Cervical cancer is a complex disease and remains a serious health problem in both developed and developing countries. Previous epidemiological studies showed that cervical cancer is mainly caused by high-risk HPV infection [3, 20]. At present, it is generally believed that genetic factors also act as a crucial role in pathogenesis [21, 22]. Besides, increasing studies reported that genetic polymorphisms are linked with cervical cancer risk [23-25]. The TCF7L1 gene is located on chromosome 2p11.2 and is a protein-coding gene. TCF7L1 is involved in the occurrence and progression of many human tumors such as endometrial cancer, breast cancer, and gastric cancer [26, 27]. Recent evidence indicated that abnormal expression of the TCF7L1 gene contributed to the occurrence of cervical cancer by regulating tumor behaviors including cell growth, invasion, and migration [17, 18]. TCF7L1 genetic variants may relate to cervical cancer progression according to the impact of the gene expression level. To our knowledge, there has no study exploring the correlation between TCF7L1 genetic variants and cervical cancer risk. We tried to detect the association, and we found that rs11904127 and rs62162674 showed a protective effect on cervical cancer. When stratified by age, rs11904127 and rs62162674 polymorphisms significantly decreased the susceptibility to cervical cancer in age > 51 years. No significant association was observed in age ≤ 51 years. We guess that age may be a potential factor in cervical cancer susceptibility.

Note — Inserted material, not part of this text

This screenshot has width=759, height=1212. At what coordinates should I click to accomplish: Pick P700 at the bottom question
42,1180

By detecting the interaction of SNP-SNP, we can find the risk factors of gene-environment interaction on the pathogenesis of cervical cancer. Our result presented that there are strong interactions between rs11904127 and rs2366264. The combinations of rs11904127/rs2366264/rs62162674 and rs11904127/rs2366264/rs11689667/rs62162674 are the best models to predict cervical cancer.

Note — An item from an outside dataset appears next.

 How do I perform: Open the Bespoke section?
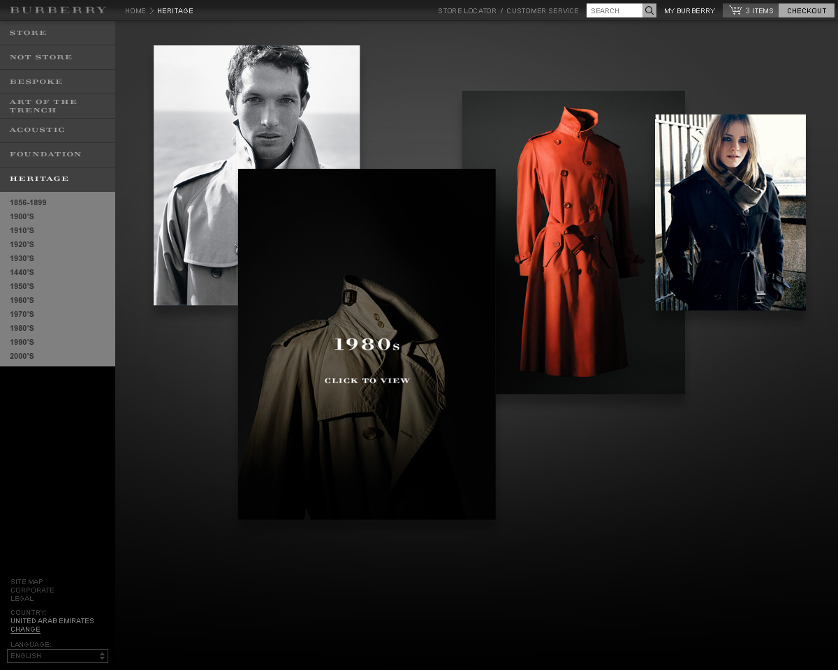[36, 82]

Our study has some limitations. First, we determined the impact of TCF7L1 genetic variants on cervical cancer risk; the molecular mechanism of genetic variants on cervical cancer will be conducted in the future. Second, due to limited clinical characteristics obtaining from participates, we will collect more clinical information to detect the association between genetic variants and clinical characteristics in the next work. In spite of the above limitations, our present study provided new candidate biomarkers for the diagnosis of cervical cancer.

5. Conclusion

Our study found that TCF7L1 variations have a protective effect on cervical cancer risk. The results may provide a new perspective on the prevention and diagnosis of cervical cancer.